● 给定文本
*-*-*

将Apache Spark决策树分类器用于多类分类时出错

时间:2016-11-25 04:20:33

标签: java apache-spark classification apache-spark-mllib decision-tree

我正在尝试根据从移动设备获取的传感器数据对用户活动进行分类。数据集包含用户ID,传感器数据和活动。活动以整数形式给出,有12类活动。下面给出了我用于活动识别分类问题的代码。我使用Apache Spark决策树进行多类分类问题。

import java.util.HashMap;
import java.util.Map;

import scala.Tuple2;

import org.apache.spark.SparkConf;
import org.apache.spark.api.java.JavaPairRDD;
import org.apache.spark.api.java.JavaRDD;
import org.apache.spark.api.java.JavaSparkContext;
import org.apache.spark.api.java.function.Function;
import org.apache.spark.api.java.function.PairFunction;
import org.apache.spark.mllib.regression.LabeledPoint;
import org.apache.spark.mllib.tree.DecisionTree;
import org.apache.spark.mllib.tree.model.DecisionTreeModel;
import org.apache.spark.mllib.util.MLUtils;

public class DecisionTreeClass {
    public  static void main(String args[]){
        SparkConf sparkConf = new SparkConf().setAppName("DecisionTreeClass").setMaster("local[2]");
        JavaSparkContext jsc = new JavaSparkContext(sparkConf);


        // Load and parse the data file.
        String datapath = "/home/thamali/Desktop/Project/csv/libsvm/trainlib.txt";
        JavaRDD<LabeledPoint> data = MLUtils.loadLibSVMFile(jsc.sc(), datapath).toJavaRDD();
        // Split the data into training and test sets (30% held out for testing)

*-*-*

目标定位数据

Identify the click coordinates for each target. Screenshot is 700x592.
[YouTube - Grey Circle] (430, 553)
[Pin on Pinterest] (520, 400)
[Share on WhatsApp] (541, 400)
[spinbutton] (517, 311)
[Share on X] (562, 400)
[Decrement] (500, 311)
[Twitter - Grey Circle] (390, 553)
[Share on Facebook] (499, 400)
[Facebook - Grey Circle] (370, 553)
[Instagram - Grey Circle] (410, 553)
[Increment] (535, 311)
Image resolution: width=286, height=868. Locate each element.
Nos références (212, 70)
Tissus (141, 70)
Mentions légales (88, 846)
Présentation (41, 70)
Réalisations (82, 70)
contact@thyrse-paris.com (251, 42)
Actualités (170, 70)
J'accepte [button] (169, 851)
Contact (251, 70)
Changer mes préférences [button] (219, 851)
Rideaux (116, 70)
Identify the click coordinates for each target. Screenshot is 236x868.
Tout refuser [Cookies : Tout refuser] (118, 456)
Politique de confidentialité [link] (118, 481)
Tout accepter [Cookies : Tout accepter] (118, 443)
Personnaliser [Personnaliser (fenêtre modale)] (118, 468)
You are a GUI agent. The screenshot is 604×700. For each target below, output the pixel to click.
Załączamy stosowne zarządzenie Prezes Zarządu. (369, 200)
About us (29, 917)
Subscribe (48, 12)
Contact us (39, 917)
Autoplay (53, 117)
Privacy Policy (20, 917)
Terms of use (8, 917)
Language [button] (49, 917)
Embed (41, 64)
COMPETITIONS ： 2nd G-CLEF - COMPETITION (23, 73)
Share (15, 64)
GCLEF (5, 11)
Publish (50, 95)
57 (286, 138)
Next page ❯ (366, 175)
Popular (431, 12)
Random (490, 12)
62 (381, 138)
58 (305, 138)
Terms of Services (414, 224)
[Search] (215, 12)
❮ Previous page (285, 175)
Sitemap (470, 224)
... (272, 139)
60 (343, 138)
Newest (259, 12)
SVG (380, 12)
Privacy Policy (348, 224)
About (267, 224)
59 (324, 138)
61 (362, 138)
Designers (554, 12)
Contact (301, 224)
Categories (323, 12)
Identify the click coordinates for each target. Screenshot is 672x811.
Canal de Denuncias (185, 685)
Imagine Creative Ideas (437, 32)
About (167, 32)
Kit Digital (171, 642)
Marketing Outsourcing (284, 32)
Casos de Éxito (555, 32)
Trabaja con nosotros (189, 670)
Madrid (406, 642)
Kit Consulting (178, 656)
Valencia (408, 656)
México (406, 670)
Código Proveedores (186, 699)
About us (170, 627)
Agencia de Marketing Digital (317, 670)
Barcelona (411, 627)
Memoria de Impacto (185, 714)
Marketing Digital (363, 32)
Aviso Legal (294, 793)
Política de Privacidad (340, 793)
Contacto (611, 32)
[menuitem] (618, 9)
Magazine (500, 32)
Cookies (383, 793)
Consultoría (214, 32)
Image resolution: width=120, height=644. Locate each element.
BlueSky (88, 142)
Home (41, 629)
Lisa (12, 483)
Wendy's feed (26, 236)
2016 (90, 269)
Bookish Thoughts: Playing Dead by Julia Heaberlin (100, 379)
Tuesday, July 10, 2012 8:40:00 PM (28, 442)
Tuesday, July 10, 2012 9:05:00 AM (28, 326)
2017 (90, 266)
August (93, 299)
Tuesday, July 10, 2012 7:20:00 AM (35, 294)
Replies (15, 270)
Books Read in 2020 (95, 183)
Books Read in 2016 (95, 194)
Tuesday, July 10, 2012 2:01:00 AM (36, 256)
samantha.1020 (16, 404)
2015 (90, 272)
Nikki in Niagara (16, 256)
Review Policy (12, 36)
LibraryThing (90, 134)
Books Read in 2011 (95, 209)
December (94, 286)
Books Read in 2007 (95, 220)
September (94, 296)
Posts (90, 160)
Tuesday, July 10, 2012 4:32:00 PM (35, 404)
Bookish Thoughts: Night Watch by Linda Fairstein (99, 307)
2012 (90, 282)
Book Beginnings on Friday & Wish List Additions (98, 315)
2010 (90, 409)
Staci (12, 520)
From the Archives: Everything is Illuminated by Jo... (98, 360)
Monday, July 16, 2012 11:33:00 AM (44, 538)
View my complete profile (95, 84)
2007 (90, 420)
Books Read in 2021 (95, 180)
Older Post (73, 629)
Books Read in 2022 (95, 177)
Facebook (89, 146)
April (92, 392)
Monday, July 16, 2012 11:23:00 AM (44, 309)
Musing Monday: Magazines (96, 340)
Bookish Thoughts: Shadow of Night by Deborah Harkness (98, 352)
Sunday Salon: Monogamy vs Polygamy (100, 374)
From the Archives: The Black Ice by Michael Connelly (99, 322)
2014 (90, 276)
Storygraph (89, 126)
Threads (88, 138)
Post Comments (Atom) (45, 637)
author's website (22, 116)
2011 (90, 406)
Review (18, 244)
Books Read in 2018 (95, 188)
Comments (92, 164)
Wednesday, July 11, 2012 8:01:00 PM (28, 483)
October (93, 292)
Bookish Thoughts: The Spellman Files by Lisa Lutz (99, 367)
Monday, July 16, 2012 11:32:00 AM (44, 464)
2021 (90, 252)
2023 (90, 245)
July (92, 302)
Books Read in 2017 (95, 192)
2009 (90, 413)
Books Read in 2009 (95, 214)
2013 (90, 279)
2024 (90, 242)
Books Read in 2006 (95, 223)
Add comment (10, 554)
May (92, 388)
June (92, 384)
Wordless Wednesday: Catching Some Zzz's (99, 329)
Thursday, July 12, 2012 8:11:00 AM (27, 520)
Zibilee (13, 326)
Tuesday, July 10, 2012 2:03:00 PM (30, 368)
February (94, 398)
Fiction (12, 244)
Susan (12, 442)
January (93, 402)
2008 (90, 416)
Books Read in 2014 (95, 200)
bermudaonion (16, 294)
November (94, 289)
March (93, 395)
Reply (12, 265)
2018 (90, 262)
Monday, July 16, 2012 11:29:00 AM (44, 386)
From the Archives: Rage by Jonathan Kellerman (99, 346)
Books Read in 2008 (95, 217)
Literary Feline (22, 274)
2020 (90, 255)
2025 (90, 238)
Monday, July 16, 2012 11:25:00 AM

*-*-*

● 任务目标 1
请照原文复制关于Spark决策树的帖子中自“public class DecisionTreeClass”至“the data file.”之间的文字，首尾两处均包含在内。
● 任务目标 2
关于Spark决策树的帖子标注了哪些标签？请全部列出。
● 任务目标 3
请接续关于Spark决策树的帖子的末句，写出其后的内容。
上述条目为单独提供的材料，与关于Spark决策树的帖子彼此独立。

● 最终结果 1
public class DecisionTreeClass {
    public  static void main(String args[]){
        SparkConf sparkConf = new SparkConf().setAppName("DecisionTreeClass").setMaster("local[2]");
        JavaSparkContext jsc = new JavaSparkContext(sparkConf);


        // Load and parse the data file.

● 最终结果 2
java、apache-spark、classification、apache-spark-mllib、decision-tree

● 最终结果 3
        JavaRDD<LabeledPoint>[] splits = data.randomSplit(new double[]{0.7, 0.3});
        JavaRDD<LabeledPoint> trainingData = splits[0];
        JavaRDD<LabeledPoint> testData = splits[1];

        // Set parameters.
        //  Empty categoricalFeaturesInfo indicates all features are continuous.
        Integer numClasses = 12;
        Map<Integer, Integer> categoricalFeaturesInfo = new HashMap();
        String impurity = "gini";
        Integer maxDepth = 5;
        Integer maxBins = 32;

        // Train a DecisionTree model for classification.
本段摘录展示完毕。